News Tiny Corp is 70% confident that AMD will make at least some of its GPU firmware open source

Status
Not open for further replies.

bit_user

Titan
Ambassador
Tiny Corp. (or perhaps its founder George Hotz) made these issues public on its X account yesterday and said, "It upsets me that the MES isn't open source" and said AMD "should immediately stop development of high end ML libraries and fix their basic sh*t [compiler and drivers]."
...
Tiny Corp. also opened a poll asking X users whether they believed AMD would make the firmware open source; at the time of writing, 52.8% of votes were cast for "no."
This guy is a real piece of work. With whiny, narcissistic partners like that, who needs competitors? I'll bet the best realistic case of his business plan would amount to less than 0.1% of AMD's 2024 GPU revenue, yet he acts like he's their savior or something. Maybe if this had happened a year earlier, there could be something to that notion.

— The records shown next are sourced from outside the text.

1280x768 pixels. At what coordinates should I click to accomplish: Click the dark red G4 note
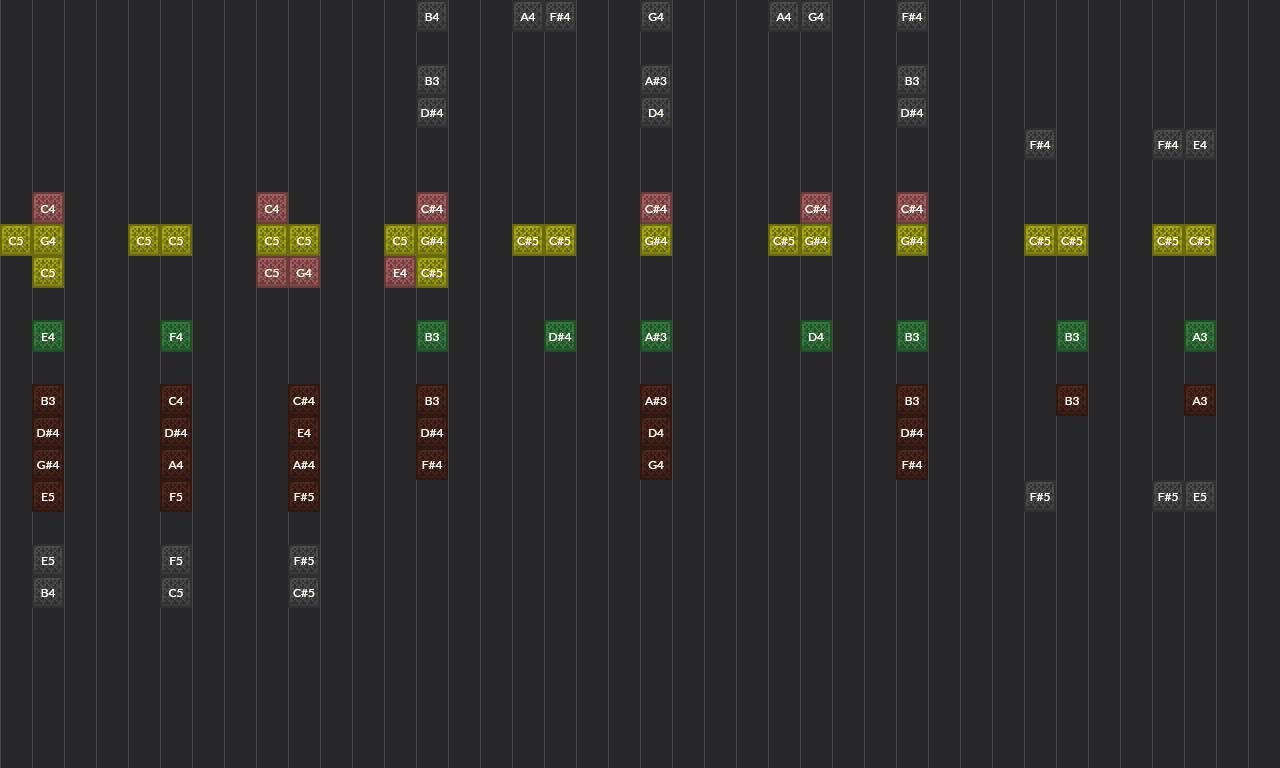pos(656,465)
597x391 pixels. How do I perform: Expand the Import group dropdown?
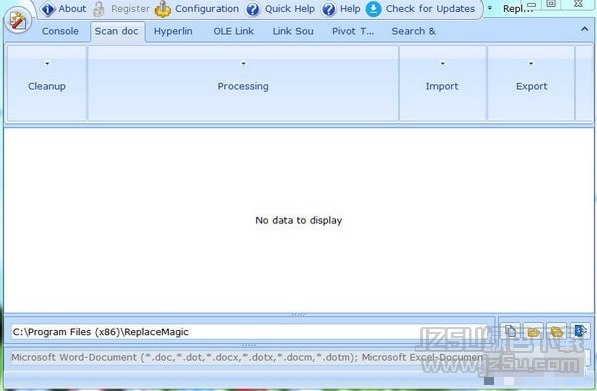[x=442, y=64]
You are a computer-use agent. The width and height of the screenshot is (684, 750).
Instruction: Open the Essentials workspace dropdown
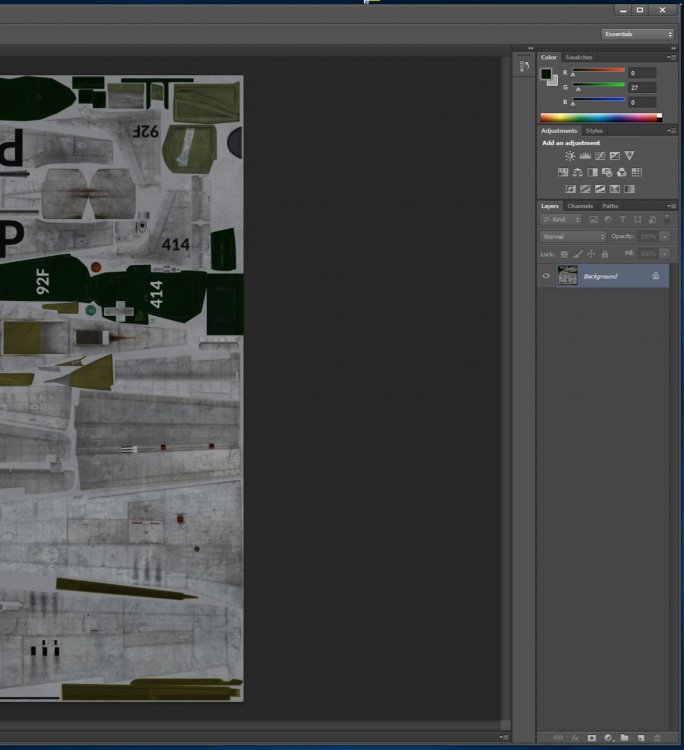click(638, 34)
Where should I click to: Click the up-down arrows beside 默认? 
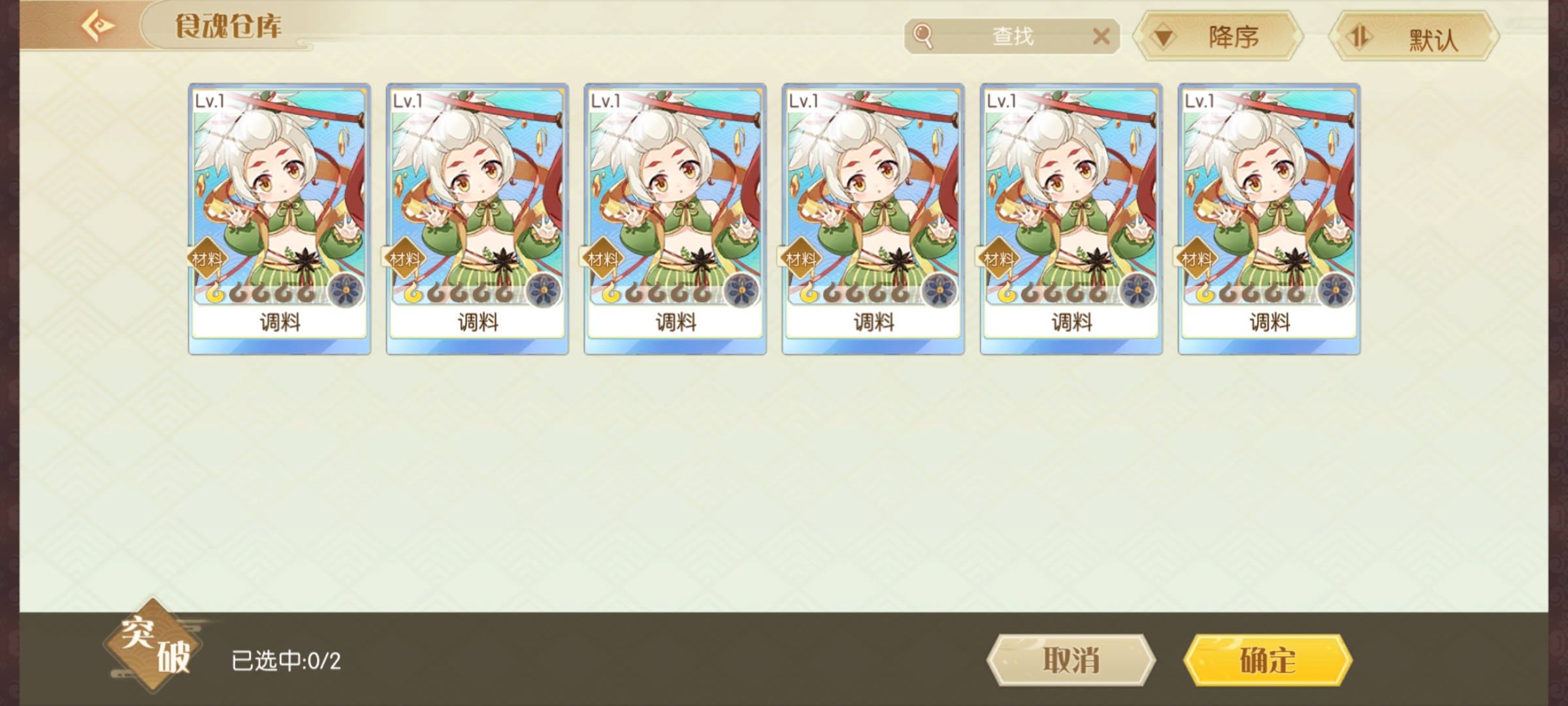(1360, 37)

Should AMD's decision land in that 30% zone, then at a minimum, it could cause Tiny Corp. to abandon the RX 7900 XTX for the TinyBox and choose another vendor, most likely Intel, as Nvidia's GPUs are expensive and even less open source.
Good luck with that. Intel GPUs don't have near as much performance and he knows it.

there could be wider repercussions for AMD beyond just losing a single company. Open source is a big selling point of AMD's AI hardware-software ecosystem. If AMD doesn't find a happy medium, it might discourage other companies (especially companies prioritizing open source) from using AMD's platform.
Please don't spread this FUD. These are gaming GPUs. If this was Nvidia we were talking about, they would send a Cease and Desist letter for violating the license terms of their CUDA EULA, which stipulates that you can't use their gaming GPUs in data centers. The box he's building is essential a datacenter-oriented AI appliance, as far as I understand.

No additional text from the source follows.